*** Opening Data under study ***

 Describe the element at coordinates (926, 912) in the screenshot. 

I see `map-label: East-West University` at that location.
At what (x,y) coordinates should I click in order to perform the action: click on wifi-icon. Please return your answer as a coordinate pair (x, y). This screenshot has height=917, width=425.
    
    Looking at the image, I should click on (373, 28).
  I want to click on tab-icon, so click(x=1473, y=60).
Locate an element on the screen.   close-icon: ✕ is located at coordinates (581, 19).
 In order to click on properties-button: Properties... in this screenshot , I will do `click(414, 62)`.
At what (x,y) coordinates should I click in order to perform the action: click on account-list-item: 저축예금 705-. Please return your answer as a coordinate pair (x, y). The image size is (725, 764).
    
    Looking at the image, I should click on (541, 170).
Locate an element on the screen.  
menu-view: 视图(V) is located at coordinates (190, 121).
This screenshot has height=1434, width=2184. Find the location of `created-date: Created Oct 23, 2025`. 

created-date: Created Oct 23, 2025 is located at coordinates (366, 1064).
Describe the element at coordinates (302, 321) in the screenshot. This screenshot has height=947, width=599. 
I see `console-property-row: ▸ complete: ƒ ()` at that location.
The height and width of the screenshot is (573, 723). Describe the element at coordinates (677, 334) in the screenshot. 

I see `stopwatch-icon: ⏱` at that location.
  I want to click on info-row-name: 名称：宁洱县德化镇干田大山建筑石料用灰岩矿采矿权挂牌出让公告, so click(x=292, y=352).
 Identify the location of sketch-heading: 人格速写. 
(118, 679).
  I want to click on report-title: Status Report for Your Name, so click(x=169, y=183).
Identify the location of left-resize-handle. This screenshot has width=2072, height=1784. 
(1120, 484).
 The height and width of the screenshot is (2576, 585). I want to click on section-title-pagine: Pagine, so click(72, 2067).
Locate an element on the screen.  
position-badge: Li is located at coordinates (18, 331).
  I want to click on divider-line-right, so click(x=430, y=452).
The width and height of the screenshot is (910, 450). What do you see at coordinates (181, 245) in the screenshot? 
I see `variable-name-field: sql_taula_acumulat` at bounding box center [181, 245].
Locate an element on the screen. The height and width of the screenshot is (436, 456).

*** Closing Data under study ***

Exercise requirements.
Can you write out, word for word, the lines above from the line with "is (725, 764)." to the line with "menu-view: 视图(V) is", including both of those lines?

Result of this task.
At what (x,y) coordinates should I click in order to perform the action: click on account-list-item: 저축예금 705-. Please return your answer as a coordinate pair (x, y). The image size is (725, 764).
    
    Looking at the image, I should click on (541, 170).
Locate an element on the screen.  
menu-view: 视图(V) is located at coordinates (190, 121).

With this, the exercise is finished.